Meta Doubles Down on Direct Speech-to-Speech Translation

Meta Speech-to-Speech Machine Translation

On June 13, 2022, Meta (fka Facebook) published a post about a “direct speech-to-speech translation (S2ST) approach.” Direct S2ST eliminates the text-generation step in spoken language conversion, thus including languages without writing systems.

Typically, S2ST requires speech recognition followed by text-to-text translation and, finally, the conversion of text back into speech.

Meta’s multilingual textless S2ST methodology uses systematically-processed audio samples in a type of system training the company described as “mined speech to speech data.” It uses mega speech samples that include their own Meta AI FAIR S2ST and multilingual Vox Populi audio datasets.
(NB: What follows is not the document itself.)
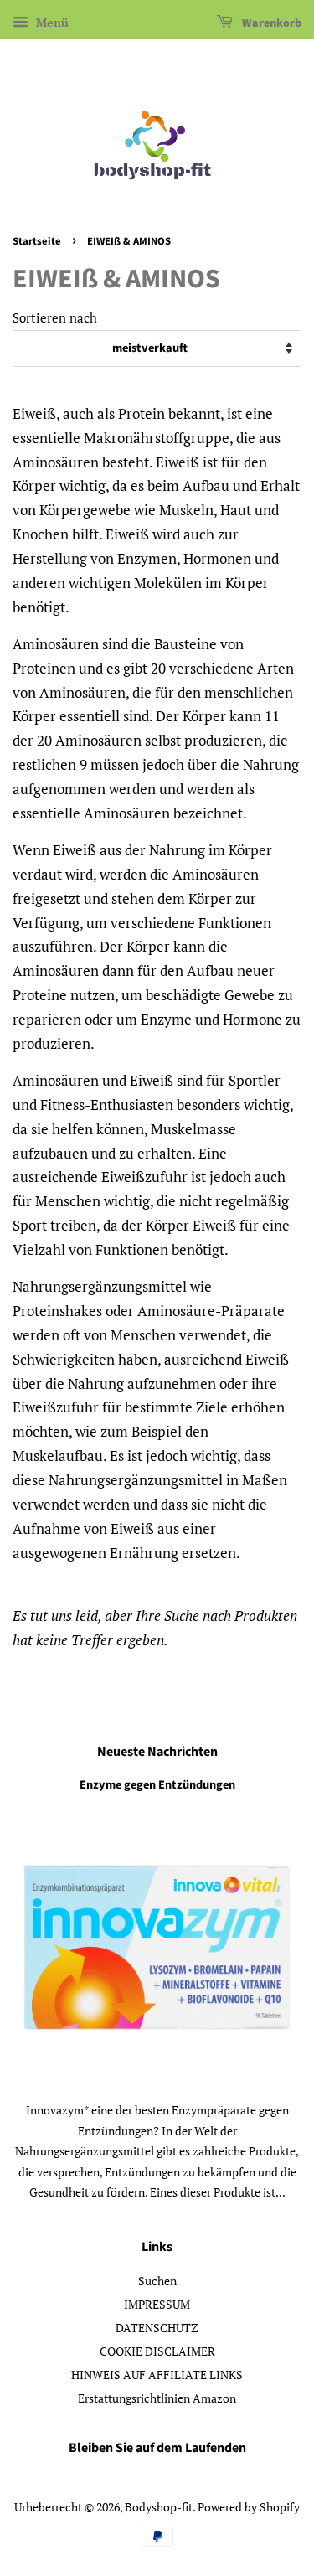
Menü (51, 22)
The social media giant described the approach as the first S2ST framework “trained on real-world open sourced audio data.” It is now being tested using the University of Pennsylvania’s Fisher Spanish-English speech translation corpus, an audio database of 139,000 sentences from phone conversations in Spanish.

Scientists involved in this and similar projects at Meta claim that, until now, S2ST systems had not been successfully trained with “publicly available real-world data on multiple languages.”

The implications for this advancement are many, including language-neutral connectivity across live action platforms for business or leisure — while transforming the interpreting landscape a lot sooner than many anticipate.

Meta researchers expect their novel speech-to-speech translation research will make a difference in translation quality, language conversion speed, and improved communication for users.

In a sort of surreptitious application crowdsourcing, it has made available free of charge all related papers and code on the blog post, stating its “hope to enable future direct speech-to-speech translation advancements across the research community.”

Whether in the hands of the lone developer, techie entrepreneur, or academic researcher, a scientific breakthrough of this nature has the potential of shortening the path to multilingual implementations within the “Metaverse” and beyond.